Lockerbie bomber appeal begins at Scotland’s High Court

Abdel Basset al-Megrahi, who died in 2012, was found guilty but his family have made a posthumous appeal against his conviction.

Convicted Lockerbie bomber dies
A Scottish court in 2001 convicted the Libyan of the 1988 attack on Pan Am Flight 103, but he was released on compassionate grounds in 2009 after doctors said he had only three months to live [File photo of al-Megrahi on February 18, 1992]

Scotland’s High Court began hearing an appeal on Tuesday against the conviction of a Libyan man found guilty of the 1988 Lockerbie aircraft bombing, the deadliest attack in British history.

Pan Am Flight 103 was blown up over the Scottish town of Lockerbie in December 1988 en route from London to New York, an attack that killed 270 people, mostly Americans on their way home for Christmas.

In 2001, Libyan intelligence officer Abdel Basset al-Megrahi was jailed for life after being found guilty of the murder of 243 passengers, 16 crew and 11 residents of Lockerbie who were killed in the attack. He is the only person to be convicted for the bombing.

Al-Megrahi, who denied involvement, died in Libya in 2012 after being released three years earlier by the Scottish government on compassionate grounds following a diagnosis of terminal cancer.

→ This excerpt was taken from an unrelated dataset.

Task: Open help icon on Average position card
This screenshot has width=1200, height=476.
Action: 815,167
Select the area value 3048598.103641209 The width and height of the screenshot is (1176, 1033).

His family have made a posthumous appeal against his conviction.

Their lawyer, Claire Mitchell, began by arguing that the evidence presented by the prosecution in the original trial was flawed to the extent that the case against al-Megrahi was not proven.

“No reasonable jury, properly directed, could have reached a guilty verdict” based on the evidence, she said.

She said the prosecution case rested on evidence that the suitcase carrying the bomb contained clothing which it said was traceable to al-Megrahi, but the absence of any explanation as to how the case got onto the Pan Am flight was a critical issue.

In 2003, then-Libyan leader Muammar Gaddafi accepted his country’s responsibility for the bombing and paid compensation to the victims’ families, but did not admit personally ordering the attack.

However, al-Megrahi’s family and some relatives of the Scottish victims have always doubted his guilt.

In March, an independent Scottish review body ruled al-Megrahi’s family could launch an appeal after concluding there might have been a miscarriage of justice.

“Overturning of the verdict for the Megrahi family and many of the families of British victims also supporting the appeal, would vindicate their belief that the governments of the United States and the United Kingdom stand accused of having lived a monumental lie for 31 years,” the family’s lawyer, Aamer Anwar, said in a statement before the hearing.

Al-Megrahi first appealed in 2002 but this was refused by Scotland’s High Court. A second appeal was abandoned in 2009 just before his return to Libya.